Item-finding records:
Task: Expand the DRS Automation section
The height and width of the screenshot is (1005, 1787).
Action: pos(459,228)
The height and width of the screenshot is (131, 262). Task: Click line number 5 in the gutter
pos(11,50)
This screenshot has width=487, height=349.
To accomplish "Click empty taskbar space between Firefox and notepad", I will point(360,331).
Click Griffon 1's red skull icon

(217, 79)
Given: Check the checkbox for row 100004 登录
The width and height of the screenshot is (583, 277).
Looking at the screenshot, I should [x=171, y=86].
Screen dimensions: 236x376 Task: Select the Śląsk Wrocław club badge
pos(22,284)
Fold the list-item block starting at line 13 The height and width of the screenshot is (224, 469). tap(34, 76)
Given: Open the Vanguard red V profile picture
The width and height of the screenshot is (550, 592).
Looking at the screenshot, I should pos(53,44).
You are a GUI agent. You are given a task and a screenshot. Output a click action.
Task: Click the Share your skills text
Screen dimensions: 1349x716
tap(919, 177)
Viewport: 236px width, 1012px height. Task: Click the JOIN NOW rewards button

Task goal:
Rewrite the lines of the records above as a numbered list, omitting any blank lines.

Output for this task:
1. Task: Expand the DRS Automation section
2. The height and width of the screenshot is (1005, 1787).
3. Action: pos(459,228)
4. The height and width of the screenshot is (131, 262). Task: Click line number 5 in the gutter
5. pos(11,50)
6. This screenshot has width=487, height=349.
7. To accomplish "Click empty taskbar space between Firefox and notepad", I will point(360,331).
8. Click Griffon 1's red skull icon
9. (217, 79)
10. Given: Check the checkbox for row 100004 登录
11. The width and height of the screenshot is (583, 277).
12. Looking at the screenshot, I should [x=171, y=86].
13. Screen dimensions: 236x376 Task: Select the Śląsk Wrocław club badge
14. pos(22,284)
15. Fold the list-item block starting at line 13 The height and width of the screenshot is (224, 469). tap(34, 76)
16. Given: Open the Vanguard red V profile picture
17. The width and height of the screenshot is (550, 592).
18. Looking at the screenshot, I should pos(53,44).
19. You are a GUI agent. You are given a task and a screenshot. Output a click action.
20. Task: Click the Share your skills text
21. Screen dimensions: 1349x716
22. tap(919, 177)
23. Viewport: 236px width, 1012px height. Task: Click the JOIN NOW rewards button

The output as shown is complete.